BEGIN SUPPLIED INFORMATION

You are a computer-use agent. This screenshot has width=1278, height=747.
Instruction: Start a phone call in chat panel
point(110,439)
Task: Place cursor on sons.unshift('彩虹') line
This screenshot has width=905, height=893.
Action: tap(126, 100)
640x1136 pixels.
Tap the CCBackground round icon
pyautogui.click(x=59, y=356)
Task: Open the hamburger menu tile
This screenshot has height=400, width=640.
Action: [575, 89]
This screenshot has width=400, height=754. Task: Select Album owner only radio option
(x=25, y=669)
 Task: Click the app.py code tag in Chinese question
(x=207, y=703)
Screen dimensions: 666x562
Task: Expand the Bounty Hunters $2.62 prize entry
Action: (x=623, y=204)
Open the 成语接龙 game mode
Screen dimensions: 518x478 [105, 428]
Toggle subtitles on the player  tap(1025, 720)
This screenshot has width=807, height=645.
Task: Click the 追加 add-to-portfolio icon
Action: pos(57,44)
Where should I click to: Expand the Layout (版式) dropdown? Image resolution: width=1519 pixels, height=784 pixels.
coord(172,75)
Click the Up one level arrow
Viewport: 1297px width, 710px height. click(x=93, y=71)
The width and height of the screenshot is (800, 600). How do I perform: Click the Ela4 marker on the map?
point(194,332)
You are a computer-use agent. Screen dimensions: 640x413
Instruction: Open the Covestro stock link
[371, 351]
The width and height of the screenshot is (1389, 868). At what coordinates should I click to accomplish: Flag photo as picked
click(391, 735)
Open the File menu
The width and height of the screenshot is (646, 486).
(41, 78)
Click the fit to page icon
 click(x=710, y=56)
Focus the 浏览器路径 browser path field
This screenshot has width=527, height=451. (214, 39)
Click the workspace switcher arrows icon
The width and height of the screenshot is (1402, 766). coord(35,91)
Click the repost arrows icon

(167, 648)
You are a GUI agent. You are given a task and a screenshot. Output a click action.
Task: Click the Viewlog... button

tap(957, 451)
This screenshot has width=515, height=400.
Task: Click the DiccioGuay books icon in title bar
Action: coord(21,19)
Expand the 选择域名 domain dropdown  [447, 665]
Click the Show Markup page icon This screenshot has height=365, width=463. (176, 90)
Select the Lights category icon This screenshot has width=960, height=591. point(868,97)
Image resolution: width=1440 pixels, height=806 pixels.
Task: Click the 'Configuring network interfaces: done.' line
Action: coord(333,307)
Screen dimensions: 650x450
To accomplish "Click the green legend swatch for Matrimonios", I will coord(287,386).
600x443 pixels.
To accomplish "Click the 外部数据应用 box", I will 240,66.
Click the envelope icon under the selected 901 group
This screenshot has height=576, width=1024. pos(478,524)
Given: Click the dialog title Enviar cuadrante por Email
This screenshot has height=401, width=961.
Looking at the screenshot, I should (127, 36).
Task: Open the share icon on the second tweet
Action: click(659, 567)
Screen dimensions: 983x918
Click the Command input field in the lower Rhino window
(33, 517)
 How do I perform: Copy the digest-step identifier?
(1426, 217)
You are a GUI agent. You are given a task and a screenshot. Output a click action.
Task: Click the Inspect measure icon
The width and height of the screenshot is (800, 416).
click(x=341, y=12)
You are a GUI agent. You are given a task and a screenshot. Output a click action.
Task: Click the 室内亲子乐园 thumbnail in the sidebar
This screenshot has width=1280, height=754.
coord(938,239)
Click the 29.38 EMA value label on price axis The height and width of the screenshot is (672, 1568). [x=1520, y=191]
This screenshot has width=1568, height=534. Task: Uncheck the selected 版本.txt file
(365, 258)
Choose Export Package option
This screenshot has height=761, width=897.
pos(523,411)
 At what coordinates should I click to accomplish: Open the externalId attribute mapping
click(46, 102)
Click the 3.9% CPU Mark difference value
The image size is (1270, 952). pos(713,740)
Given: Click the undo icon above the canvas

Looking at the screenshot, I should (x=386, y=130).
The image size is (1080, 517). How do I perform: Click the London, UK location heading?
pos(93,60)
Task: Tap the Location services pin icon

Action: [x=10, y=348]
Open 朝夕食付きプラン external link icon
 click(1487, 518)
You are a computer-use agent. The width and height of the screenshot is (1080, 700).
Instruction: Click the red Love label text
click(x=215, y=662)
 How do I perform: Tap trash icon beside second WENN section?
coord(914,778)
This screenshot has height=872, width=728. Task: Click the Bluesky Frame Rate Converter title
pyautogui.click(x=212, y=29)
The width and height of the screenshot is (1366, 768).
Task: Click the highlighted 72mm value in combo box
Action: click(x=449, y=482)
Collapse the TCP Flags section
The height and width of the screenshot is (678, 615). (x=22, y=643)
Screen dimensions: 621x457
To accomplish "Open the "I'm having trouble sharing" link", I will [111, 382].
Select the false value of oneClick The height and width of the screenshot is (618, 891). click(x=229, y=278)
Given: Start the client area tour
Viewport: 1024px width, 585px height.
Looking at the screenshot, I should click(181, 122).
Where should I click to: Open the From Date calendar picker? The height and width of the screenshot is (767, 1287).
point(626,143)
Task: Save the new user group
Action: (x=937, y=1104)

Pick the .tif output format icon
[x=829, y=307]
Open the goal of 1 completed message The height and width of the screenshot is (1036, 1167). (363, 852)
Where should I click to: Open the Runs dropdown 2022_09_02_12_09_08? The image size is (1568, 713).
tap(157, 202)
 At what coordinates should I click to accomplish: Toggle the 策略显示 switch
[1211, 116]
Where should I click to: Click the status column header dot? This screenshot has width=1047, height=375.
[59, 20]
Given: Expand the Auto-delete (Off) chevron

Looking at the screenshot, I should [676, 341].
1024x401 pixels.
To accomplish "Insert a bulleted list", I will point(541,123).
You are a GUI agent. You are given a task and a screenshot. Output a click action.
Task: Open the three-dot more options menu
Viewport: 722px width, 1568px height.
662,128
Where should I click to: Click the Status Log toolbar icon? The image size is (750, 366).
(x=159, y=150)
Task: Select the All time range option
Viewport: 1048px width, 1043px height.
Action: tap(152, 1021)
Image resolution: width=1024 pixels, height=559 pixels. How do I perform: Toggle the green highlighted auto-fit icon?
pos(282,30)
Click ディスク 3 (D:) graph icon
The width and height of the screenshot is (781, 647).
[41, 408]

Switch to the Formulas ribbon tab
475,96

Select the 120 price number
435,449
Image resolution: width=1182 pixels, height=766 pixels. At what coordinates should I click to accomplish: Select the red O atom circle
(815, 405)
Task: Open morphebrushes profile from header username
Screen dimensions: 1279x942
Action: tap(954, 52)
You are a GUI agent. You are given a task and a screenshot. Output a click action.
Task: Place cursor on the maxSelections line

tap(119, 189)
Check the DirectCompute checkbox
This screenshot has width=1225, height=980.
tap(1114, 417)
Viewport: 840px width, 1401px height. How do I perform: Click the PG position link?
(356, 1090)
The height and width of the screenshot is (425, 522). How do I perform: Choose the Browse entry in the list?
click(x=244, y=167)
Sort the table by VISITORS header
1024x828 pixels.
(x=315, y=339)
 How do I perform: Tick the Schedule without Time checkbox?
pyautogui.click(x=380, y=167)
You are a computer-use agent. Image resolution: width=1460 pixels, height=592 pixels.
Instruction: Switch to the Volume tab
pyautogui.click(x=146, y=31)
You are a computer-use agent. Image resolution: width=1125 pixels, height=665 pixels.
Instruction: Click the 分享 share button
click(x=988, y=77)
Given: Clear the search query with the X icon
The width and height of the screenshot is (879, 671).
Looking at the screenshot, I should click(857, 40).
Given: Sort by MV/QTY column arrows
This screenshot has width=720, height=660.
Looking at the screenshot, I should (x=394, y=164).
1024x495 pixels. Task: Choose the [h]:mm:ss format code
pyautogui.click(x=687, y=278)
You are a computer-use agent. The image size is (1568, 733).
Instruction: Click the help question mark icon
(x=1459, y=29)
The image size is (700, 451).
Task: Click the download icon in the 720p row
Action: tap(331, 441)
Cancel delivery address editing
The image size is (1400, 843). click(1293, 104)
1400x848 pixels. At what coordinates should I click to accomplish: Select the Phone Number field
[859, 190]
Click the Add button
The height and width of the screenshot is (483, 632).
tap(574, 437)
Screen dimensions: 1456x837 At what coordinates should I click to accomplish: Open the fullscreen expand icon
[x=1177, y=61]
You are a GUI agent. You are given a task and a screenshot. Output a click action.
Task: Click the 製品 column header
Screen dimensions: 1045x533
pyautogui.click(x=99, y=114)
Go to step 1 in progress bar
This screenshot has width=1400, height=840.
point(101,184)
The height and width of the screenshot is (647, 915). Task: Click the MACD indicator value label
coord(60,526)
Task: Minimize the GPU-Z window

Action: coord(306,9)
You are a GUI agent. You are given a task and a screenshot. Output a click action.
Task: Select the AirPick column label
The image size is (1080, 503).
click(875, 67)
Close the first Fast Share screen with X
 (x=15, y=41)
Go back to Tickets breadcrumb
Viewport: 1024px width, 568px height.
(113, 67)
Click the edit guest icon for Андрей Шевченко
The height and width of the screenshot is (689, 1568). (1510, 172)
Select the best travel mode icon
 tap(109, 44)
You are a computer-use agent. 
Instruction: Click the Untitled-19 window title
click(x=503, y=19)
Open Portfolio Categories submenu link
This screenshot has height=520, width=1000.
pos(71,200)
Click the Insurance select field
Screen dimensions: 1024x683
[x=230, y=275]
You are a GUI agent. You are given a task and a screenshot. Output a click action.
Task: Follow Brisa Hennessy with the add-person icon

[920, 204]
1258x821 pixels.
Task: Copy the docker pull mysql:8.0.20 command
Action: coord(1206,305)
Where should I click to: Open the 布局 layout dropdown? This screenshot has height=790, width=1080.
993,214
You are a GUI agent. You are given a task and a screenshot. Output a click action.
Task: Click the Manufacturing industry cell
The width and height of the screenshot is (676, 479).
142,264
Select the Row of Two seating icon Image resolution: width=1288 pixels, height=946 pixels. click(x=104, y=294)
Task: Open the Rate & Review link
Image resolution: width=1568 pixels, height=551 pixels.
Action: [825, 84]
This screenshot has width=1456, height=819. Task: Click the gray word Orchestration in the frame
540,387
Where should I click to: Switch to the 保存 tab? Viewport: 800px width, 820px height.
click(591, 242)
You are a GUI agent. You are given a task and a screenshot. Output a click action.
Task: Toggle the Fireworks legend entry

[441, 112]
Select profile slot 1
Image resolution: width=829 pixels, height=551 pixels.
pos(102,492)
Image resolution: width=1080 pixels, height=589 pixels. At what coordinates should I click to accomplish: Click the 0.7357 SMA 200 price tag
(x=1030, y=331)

END SUPPLIED INFORMATION

» TASK
Repeat precisely, and with nothing added, every line from the one containing "Image resolution: width=829" to the last line of the listing above.

» RESULT
Image resolution: width=829 pixels, height=551 pixels.
pos(102,492)
Image resolution: width=1080 pixels, height=589 pixels. At what coordinates should I click to accomplish: Click the 0.7357 SMA 200 price tag
(x=1030, y=331)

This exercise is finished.